## Records from a data source
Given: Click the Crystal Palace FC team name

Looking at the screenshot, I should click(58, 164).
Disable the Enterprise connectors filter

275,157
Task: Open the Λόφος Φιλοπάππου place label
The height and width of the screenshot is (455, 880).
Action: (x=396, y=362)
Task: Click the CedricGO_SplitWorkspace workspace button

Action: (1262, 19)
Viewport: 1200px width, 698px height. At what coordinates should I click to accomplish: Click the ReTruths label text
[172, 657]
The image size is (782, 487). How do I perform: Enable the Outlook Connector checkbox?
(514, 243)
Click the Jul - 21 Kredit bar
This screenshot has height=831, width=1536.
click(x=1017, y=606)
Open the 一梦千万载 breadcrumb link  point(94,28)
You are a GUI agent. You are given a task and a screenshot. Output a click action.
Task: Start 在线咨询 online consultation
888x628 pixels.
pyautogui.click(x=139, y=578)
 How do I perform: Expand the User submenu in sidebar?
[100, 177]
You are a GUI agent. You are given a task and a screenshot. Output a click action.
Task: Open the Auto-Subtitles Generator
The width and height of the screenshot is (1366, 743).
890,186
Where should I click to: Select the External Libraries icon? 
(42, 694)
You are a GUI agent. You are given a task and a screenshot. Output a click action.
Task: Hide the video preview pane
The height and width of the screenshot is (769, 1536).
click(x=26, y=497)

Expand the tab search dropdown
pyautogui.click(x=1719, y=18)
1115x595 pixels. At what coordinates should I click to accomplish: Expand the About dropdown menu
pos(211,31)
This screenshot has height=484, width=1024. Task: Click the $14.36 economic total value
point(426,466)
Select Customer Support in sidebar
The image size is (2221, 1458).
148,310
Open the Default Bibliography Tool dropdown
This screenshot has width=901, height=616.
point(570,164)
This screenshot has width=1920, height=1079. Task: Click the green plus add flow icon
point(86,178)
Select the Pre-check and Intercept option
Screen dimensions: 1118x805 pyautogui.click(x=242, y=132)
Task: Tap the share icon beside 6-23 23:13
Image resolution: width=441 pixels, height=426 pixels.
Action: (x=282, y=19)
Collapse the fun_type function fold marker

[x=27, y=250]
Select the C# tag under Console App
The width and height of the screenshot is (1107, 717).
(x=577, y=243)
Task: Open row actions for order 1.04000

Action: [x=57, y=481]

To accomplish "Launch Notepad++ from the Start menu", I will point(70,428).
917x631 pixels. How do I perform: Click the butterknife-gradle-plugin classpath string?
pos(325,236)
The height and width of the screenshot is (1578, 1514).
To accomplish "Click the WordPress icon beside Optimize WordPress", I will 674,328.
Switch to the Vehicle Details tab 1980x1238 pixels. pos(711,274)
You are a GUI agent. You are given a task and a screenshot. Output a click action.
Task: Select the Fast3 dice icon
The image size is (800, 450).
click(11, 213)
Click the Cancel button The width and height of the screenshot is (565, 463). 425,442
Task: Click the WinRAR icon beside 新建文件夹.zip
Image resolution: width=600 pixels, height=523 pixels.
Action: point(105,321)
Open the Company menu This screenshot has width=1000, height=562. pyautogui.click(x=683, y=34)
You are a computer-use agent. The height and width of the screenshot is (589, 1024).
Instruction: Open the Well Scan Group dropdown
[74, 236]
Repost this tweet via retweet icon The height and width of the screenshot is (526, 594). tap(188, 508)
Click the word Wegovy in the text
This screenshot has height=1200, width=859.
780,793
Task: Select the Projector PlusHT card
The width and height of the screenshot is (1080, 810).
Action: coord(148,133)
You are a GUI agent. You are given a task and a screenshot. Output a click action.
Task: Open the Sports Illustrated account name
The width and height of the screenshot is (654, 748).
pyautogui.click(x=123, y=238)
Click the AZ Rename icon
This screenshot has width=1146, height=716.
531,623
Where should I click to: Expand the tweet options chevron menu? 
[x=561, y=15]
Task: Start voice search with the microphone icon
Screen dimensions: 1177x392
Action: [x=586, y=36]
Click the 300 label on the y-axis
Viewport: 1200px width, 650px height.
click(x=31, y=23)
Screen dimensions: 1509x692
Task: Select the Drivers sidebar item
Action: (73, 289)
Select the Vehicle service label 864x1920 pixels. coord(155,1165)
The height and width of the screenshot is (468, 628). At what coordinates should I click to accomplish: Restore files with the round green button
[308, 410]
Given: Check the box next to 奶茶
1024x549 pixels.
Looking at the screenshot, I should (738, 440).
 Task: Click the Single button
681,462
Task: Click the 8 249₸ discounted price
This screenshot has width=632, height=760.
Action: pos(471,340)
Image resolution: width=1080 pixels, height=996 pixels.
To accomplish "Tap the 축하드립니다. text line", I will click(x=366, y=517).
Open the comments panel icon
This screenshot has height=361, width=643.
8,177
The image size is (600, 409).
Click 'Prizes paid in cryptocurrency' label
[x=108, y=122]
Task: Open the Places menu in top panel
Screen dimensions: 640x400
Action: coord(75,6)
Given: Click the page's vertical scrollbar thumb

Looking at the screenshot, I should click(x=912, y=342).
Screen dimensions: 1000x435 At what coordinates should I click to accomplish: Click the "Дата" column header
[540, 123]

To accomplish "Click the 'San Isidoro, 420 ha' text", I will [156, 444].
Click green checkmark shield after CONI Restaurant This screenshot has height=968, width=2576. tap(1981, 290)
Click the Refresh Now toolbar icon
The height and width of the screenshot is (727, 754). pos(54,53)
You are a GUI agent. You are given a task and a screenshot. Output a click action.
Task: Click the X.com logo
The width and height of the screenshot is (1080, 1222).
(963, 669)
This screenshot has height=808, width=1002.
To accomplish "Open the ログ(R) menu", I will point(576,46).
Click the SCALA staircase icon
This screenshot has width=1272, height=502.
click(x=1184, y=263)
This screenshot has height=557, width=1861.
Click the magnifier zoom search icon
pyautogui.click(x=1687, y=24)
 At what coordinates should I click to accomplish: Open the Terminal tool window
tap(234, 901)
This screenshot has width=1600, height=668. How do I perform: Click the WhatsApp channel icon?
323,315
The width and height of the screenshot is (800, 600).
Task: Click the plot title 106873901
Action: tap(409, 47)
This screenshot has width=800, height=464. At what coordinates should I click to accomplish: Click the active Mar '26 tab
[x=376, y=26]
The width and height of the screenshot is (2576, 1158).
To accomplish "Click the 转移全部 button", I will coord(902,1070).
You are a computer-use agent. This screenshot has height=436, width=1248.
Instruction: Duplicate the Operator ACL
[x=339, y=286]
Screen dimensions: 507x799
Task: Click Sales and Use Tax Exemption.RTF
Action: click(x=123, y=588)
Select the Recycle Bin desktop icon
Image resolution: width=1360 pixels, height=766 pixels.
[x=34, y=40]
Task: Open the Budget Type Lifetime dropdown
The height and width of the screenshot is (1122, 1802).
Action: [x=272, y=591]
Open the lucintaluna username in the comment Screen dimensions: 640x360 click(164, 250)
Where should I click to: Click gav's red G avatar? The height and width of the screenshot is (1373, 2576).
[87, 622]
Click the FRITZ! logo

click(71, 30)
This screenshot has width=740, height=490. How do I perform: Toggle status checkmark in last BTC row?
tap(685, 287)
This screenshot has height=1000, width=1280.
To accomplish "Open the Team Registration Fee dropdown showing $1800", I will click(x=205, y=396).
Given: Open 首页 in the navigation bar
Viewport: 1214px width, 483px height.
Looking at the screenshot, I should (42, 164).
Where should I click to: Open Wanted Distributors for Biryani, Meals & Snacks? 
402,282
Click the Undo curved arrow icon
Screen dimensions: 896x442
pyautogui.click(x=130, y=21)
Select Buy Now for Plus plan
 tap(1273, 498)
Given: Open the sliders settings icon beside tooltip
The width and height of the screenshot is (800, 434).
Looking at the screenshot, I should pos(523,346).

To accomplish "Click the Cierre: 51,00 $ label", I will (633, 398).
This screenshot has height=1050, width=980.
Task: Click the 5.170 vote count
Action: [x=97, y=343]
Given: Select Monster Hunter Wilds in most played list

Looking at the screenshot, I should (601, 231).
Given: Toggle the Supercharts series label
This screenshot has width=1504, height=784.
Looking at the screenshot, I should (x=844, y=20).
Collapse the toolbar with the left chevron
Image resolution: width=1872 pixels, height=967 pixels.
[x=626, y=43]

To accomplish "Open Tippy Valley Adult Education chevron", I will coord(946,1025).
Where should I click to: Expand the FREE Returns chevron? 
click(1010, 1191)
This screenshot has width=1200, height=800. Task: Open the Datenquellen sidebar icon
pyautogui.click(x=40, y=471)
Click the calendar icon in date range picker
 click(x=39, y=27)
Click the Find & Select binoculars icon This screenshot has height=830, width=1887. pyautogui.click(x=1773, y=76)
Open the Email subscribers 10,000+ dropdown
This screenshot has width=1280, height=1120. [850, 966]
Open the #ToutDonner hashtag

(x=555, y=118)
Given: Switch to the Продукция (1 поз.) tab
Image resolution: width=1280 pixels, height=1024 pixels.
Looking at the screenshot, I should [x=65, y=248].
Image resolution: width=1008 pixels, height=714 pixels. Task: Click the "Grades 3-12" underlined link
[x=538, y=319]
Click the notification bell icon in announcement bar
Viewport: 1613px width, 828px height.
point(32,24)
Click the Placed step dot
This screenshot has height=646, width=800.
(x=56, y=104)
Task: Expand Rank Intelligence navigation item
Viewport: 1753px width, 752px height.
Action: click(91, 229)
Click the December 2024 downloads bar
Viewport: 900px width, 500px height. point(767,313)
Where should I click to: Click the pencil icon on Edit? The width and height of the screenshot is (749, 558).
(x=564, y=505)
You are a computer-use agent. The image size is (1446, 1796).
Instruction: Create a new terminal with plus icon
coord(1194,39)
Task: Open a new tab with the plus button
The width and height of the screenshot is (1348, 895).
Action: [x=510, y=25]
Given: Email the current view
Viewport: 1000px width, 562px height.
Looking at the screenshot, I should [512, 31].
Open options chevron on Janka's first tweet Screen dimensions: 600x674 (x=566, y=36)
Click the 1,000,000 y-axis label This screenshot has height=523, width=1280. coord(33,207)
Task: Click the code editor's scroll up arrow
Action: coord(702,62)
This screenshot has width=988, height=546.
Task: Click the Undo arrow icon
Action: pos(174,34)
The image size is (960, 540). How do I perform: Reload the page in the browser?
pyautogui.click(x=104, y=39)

## WHAT THIS TASK INVOLVES
Gather and copy every line of the data in which the string "Vehicle" is found.

## COMPLETED EXERCISE
Switch to the Vehicle Details tab 1980x1238 pixels. pos(711,274)
Select the Vehicle service label 864x1920 pixels. coord(155,1165)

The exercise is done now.